Open kangwenzhuang opened 5 years ago
@kangwenzhuang
你好, Text GCN是需要将测试集加入图中重新训练才能预测,因为原始GCN需要将整个图的邻接矩阵A和节点特征矩阵X放入内存。测试节点和训练节点一起学习参数W0, W1, 然后得到embedding,最后用测试节点embedding预测标签。
原始GCN这种将有label的样本和要预测的样本放在一起学习并预测的方式称为transductive learning,这种方法不能对新样本进行“秒预测”。而GraphSAGE (Hamilton, Ying, and Leskovec 2017) 和FastGCN (Chen, Ma, and Xiao 2018) 通过采样的方式解决了以上问题,具体可以阅读这两篇论文。

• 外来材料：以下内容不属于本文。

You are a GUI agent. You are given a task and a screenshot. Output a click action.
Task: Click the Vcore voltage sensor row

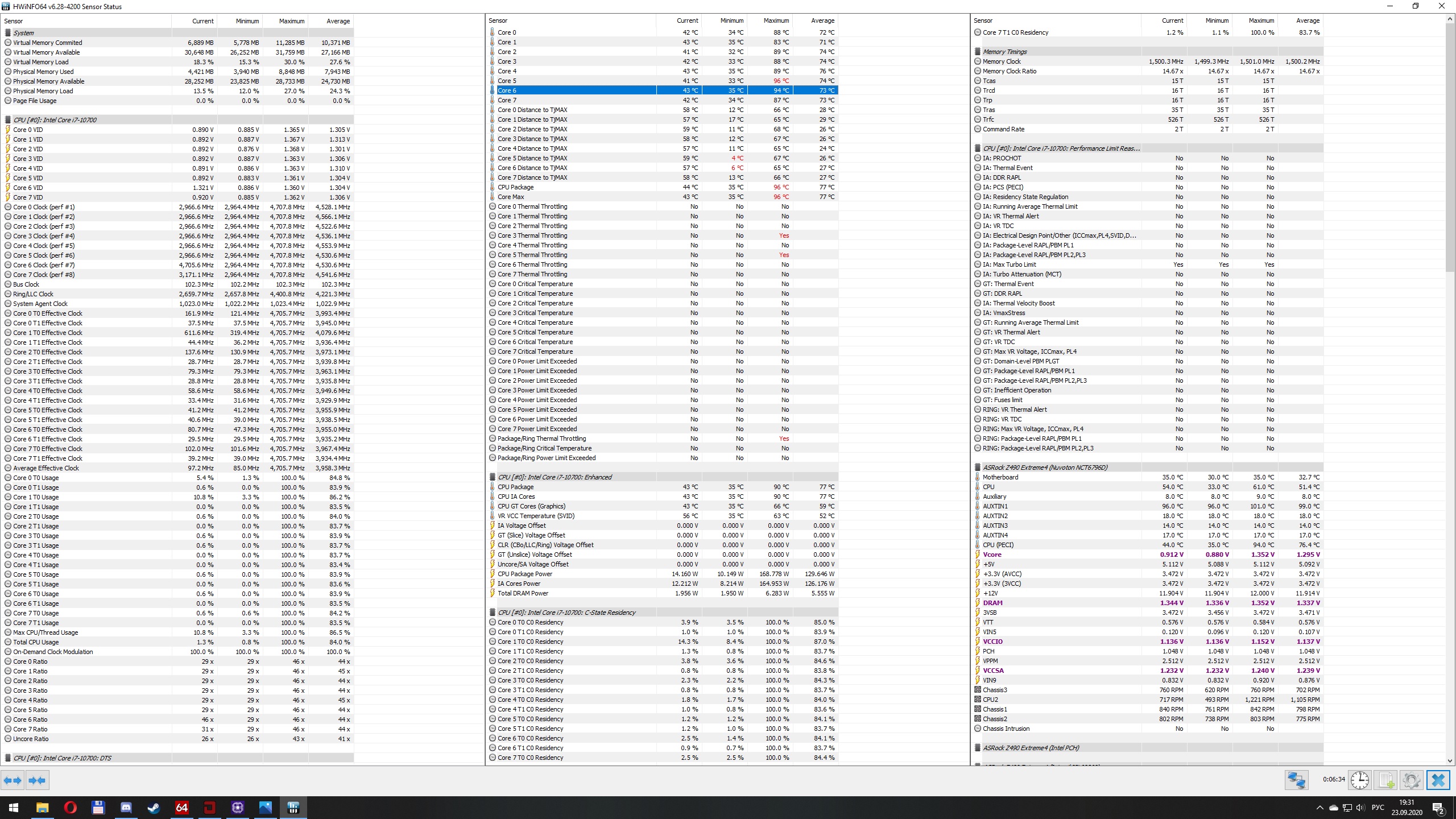click(x=992, y=555)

你好,读了您的paper,觉得很是厉害!但是有个地方不是很明白。如果有一个新的需要预测的测试集,是否还要重新加入节点重新跑代码计算,才能预测?关于预测我不是很懂。论文结论中的这段话我也不是很明白。However, a major limitation of this study is that the GCN model is inherently transductive, in which test document nodes (without labels) are included in GCN training. Thus Text GCN could not quickly generate embeddings and make prediction for unseen test documents. Possible solutions to the problem are introducing inductive (Hamilton, Ying, and Leskovec 2017) or fast GCN model (Chen, Ma, and Xiao 2018).谢谢!